Activity:
Starting at the line with "Instruction: Click the 소개 submenu box", repeat every line exactly until the records end, including the last one.

(Collected data entries)
□ □ □ □

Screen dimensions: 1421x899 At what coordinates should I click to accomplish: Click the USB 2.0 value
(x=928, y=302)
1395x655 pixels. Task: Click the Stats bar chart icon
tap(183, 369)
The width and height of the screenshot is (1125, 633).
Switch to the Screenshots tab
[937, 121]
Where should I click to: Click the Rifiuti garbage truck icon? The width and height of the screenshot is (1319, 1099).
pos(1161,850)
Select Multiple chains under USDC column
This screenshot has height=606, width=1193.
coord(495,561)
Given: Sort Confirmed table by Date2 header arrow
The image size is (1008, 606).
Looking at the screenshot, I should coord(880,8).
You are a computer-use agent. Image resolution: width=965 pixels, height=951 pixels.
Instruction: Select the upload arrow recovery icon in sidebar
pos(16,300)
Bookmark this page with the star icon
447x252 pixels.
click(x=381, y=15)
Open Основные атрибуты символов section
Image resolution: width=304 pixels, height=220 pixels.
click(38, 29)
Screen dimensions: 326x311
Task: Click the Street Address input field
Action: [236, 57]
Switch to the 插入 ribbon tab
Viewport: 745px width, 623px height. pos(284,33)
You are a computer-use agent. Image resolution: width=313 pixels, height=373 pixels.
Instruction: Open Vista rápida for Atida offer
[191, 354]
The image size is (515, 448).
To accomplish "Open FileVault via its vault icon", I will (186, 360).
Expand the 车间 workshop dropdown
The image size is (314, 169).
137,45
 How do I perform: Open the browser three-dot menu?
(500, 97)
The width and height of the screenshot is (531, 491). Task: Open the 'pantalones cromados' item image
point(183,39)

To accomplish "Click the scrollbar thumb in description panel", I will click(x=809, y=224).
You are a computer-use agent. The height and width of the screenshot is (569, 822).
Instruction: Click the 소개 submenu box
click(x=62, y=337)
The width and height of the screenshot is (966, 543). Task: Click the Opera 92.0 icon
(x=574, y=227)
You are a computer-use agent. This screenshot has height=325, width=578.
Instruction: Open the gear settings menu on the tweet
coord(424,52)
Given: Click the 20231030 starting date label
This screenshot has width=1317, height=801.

□ □ □ □

Answer to this problem:
Instruction: Click the 소개 submenu box
click(x=62, y=337)
The width and height of the screenshot is (966, 543). Task: Click the Opera 92.0 icon
(x=574, y=227)
You are a computer-use agent. This screenshot has height=325, width=578.
Instruction: Open the gear settings menu on the tweet
coord(424,52)
Given: Click the 20231030 starting date label
This screenshot has width=1317, height=801.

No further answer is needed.